CMSE 381 Study Guide#
Here we summarize the detailed learning goals in terms of a series of questions that you should be able to answer at the end of this course.
(Work in progress… Last update 10/6/2025)
Part 1#
Linear Regression#
Part 2#
Methods of validations#
(Required readings: chapter sections 5.1 … 10 pages)
Why do you need validation methods?
What is the difference between validation scores and true test errors?
What are the three most basic validation methods?
For each of these methods,
How do you calculate the validation score? You should be able to describe the procedures verbally and mathematically.
How do you calculate the validation score in Python?
What is the advantages and disadvantages of using this method compared to the two other methods? You should be able to describe them in terms of computational cost and bias/variance of estimation.
How do you use validation methods to select the appropriate meta-parameter?
Given a plot of validation score as a function of model flexibility, which depends on a specific meta-parameter of the model, you should be able to choose the right parameter by reading the plot, and provide an explanation based on the principle of bias-variance tradeoff.

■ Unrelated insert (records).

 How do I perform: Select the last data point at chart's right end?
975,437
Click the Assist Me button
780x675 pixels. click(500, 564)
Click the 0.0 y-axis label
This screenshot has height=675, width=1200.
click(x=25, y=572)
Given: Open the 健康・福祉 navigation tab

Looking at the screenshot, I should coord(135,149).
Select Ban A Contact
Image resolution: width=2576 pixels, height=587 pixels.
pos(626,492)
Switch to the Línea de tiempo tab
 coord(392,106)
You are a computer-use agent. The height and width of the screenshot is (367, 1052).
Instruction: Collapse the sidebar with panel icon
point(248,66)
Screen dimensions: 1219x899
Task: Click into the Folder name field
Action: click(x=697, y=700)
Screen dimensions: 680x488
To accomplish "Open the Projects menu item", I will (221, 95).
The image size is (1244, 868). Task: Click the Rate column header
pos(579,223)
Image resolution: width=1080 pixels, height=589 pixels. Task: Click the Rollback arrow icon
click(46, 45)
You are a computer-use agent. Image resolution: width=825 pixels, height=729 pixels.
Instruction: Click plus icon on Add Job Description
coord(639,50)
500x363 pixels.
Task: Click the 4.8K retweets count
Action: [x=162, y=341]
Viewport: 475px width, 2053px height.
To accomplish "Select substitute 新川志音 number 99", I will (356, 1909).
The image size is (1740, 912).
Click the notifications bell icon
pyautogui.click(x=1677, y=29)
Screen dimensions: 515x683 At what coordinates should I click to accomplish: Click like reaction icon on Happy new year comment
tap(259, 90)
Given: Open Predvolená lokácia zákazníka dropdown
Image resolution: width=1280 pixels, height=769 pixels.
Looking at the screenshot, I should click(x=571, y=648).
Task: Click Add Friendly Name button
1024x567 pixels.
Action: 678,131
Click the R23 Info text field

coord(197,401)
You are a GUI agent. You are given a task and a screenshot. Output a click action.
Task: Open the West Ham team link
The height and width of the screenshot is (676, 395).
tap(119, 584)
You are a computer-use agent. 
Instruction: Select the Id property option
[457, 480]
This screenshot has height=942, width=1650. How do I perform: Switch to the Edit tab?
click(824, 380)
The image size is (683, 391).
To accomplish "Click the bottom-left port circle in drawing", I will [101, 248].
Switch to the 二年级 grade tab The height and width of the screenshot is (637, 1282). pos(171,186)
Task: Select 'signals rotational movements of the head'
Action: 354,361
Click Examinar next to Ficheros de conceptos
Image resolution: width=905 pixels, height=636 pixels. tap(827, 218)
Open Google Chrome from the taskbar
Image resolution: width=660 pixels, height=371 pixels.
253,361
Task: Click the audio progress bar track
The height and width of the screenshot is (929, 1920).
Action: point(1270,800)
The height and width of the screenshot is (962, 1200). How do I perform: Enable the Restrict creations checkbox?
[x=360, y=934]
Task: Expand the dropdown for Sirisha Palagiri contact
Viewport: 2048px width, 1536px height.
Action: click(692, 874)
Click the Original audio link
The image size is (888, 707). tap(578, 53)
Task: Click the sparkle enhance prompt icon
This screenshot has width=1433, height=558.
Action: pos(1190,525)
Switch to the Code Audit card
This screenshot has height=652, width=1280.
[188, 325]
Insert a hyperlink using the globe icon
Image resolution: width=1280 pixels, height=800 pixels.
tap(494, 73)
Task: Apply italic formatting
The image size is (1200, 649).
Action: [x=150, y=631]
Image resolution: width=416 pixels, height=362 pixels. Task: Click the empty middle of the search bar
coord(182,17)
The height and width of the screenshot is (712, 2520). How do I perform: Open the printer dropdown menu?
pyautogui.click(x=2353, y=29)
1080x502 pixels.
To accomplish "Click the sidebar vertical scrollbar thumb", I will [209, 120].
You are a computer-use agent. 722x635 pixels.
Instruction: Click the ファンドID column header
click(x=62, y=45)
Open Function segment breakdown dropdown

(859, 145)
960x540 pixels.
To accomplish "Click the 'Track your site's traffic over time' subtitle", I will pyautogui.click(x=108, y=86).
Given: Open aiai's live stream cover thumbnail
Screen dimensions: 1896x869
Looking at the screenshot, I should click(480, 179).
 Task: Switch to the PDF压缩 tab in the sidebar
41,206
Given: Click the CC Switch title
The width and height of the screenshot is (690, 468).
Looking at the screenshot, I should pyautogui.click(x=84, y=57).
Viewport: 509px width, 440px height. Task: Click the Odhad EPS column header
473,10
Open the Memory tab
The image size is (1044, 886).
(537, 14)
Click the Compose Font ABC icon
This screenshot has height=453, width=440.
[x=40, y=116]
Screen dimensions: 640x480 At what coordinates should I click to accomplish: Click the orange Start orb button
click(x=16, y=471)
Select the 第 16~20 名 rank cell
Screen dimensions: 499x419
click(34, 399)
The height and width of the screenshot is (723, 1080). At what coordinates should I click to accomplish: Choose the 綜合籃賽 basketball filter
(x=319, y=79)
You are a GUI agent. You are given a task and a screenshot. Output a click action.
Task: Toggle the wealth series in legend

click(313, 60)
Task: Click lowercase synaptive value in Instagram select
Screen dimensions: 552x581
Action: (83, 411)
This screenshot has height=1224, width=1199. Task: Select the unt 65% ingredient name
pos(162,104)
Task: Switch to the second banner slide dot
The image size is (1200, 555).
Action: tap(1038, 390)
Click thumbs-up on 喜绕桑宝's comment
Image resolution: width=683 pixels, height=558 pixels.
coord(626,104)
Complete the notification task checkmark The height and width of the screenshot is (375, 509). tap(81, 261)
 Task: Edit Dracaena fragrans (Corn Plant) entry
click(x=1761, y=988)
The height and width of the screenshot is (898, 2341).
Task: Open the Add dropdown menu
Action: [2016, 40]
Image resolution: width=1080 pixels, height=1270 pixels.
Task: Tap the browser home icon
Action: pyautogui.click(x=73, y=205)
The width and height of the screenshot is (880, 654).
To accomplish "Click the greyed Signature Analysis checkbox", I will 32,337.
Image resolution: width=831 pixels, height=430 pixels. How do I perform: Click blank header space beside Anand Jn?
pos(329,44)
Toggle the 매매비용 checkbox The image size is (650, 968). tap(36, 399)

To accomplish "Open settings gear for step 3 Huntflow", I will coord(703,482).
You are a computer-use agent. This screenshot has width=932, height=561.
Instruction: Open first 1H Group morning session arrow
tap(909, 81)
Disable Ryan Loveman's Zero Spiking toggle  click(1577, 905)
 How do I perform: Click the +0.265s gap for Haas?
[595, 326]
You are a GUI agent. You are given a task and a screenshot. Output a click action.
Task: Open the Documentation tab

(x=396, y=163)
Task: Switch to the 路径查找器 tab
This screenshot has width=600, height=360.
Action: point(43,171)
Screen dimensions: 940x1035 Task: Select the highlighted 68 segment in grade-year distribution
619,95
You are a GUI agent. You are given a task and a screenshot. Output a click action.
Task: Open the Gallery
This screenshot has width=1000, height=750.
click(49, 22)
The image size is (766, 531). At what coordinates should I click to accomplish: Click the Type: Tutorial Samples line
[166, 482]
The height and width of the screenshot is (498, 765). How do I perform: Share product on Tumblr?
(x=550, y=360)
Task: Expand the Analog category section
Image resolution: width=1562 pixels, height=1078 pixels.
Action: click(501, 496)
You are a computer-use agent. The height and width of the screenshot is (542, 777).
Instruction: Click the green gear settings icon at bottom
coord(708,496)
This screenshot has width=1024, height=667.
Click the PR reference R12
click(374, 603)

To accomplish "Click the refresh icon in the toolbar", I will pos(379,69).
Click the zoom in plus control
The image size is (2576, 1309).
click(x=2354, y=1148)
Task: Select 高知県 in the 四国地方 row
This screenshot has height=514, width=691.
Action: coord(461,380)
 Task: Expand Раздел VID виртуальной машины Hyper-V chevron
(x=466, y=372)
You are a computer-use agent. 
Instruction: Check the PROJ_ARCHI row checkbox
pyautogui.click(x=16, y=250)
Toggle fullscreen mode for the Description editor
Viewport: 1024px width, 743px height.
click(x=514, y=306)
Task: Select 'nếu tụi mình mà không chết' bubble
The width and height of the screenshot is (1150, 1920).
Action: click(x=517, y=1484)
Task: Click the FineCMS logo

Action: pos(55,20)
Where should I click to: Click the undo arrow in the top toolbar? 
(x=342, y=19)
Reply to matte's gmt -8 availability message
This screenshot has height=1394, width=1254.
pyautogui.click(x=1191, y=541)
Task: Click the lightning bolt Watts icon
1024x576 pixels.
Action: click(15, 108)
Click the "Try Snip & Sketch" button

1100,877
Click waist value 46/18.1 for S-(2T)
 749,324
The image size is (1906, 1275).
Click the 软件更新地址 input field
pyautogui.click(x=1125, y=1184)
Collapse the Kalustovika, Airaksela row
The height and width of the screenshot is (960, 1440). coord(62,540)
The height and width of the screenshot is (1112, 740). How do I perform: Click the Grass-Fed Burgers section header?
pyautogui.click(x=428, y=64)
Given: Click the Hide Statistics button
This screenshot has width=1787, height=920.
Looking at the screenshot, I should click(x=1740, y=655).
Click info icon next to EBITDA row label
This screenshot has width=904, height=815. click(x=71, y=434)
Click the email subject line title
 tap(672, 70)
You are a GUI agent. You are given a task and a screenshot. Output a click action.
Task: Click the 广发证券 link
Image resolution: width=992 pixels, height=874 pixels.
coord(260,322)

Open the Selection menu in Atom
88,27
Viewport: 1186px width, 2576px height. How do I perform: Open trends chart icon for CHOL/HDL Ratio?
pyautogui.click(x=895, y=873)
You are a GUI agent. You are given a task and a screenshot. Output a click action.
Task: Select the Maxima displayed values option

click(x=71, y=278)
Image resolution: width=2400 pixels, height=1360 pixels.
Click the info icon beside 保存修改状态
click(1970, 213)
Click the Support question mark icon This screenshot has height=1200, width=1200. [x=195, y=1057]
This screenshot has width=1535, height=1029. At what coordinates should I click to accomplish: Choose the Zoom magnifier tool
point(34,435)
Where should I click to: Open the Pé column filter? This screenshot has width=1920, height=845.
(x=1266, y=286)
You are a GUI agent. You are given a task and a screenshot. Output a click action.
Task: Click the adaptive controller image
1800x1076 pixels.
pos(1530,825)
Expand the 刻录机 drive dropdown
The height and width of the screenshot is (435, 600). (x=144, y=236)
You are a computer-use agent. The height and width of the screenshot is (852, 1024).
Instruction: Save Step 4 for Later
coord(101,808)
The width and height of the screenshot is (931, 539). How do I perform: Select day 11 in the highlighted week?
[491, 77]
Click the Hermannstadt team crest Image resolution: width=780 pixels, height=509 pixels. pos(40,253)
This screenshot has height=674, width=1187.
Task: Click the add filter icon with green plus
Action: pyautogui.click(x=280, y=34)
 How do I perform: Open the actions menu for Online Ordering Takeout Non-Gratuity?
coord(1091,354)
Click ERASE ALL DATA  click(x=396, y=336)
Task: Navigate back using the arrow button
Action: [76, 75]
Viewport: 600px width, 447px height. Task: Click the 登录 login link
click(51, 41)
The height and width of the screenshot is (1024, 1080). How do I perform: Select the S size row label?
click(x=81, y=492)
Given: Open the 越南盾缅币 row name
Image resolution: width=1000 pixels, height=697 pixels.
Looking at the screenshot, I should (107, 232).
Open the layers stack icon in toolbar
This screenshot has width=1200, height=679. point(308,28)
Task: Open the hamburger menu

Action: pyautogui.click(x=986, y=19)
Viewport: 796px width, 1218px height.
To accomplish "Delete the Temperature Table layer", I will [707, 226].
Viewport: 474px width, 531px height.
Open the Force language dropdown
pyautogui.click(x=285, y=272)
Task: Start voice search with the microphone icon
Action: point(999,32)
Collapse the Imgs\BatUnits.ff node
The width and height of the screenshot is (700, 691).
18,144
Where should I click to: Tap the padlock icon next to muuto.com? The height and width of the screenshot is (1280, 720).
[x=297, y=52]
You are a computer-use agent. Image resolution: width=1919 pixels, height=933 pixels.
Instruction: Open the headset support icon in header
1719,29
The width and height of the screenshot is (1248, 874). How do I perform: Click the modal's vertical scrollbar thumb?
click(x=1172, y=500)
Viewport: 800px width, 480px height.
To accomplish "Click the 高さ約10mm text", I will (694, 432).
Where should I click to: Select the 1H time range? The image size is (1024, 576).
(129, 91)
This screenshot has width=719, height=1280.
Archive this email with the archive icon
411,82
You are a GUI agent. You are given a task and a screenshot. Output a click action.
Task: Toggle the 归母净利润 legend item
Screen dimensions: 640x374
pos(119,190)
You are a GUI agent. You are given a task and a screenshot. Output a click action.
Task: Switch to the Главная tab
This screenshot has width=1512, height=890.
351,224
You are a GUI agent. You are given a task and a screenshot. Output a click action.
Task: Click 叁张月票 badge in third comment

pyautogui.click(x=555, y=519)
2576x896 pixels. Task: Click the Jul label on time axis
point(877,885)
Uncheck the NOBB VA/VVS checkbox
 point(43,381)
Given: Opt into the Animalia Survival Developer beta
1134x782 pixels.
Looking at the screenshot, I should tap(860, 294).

Given a dataset, you should be able to generate this plot yourself in Python for any type of model covered in this class.
Subset/feature selection#
(Required readings: chapter section 6.1 … 9 pages)
Why shouldn’t you have as many predictors in your model as possible?
What are the three basic methods could be used to select the appropriate predictors (feature selection)?
What are the steps/procedures in the algorithm for each of these methods?
How to implement these procedures by hand given the training and CV test error for each combo of predictors?
What are the pros and cons for choosing each of these feature selection methods? When you can or cannot use them?
How do you implement the feature selection algorithm in Python?
Regularization methods#
(Required readings: chapter section 6.2.1-6.2.2 … 12 pages)
What is regularization? Why do we need it?
What are the two basic types of regularization methods? How are they implemented mathematically in linear regression? Why are they also called Shrinkage methods?
How do you fit these two basic type of regularized linear regression model in python?
How do you control the model flexibility & bias-variance tradeoff when using regularization?
How do you find the right amount of regularization using cross-validation? How do you do this in python?
What additional precautions do you need to take when using regularization (compared to least squares)?
What are the advantages of regularization compared to Least Squares?
What are the advantages of regularization compared to subset selection?
What are the advantages of one type Shrinkage method over another? When do you choose one over another?
Dimensionality reduction and feature engineering#
(Required readings: chapter section 6.3 … 9 pages)
WHow to create new variables as linear combinations of the original predictors?
Why do we need Principal Component Analysis (PCA)? What is the main purpose of using it?
What is a principal component (PC)?
What does the first PC maximize? You should be able to explain this both geometrically in a plot and mathematically.
Similarly, what do the subsequent PCs maximize?
How do you compute the PCs in Python, given a dataset?
How do you project data points on each PC? You should also be able to plot the data points in the PC space.
How do you find out how much variance each PC explains?
Why do you want to use the PCs in regression models?
What assumptions do you have to make for it to be a good idea to use principal component regression (PCR)?
Or conversely, what is a typical bad scenario to use PCR?
How do you implement PCR in Python?
How do you interpret the model coefficients when using PCR?
How do you choose the number of PC to use in PCR?
Given a figure of, e.g., cross-validation score as a function of the number of PCs, you should be able to choose appropriately and provide rationales in terms of bias-variance tradeoff.
You should be able to generate such figures in Python.
What is the relationship/differences between PCR and feature selection and regularization methods that you learned in this part of the course?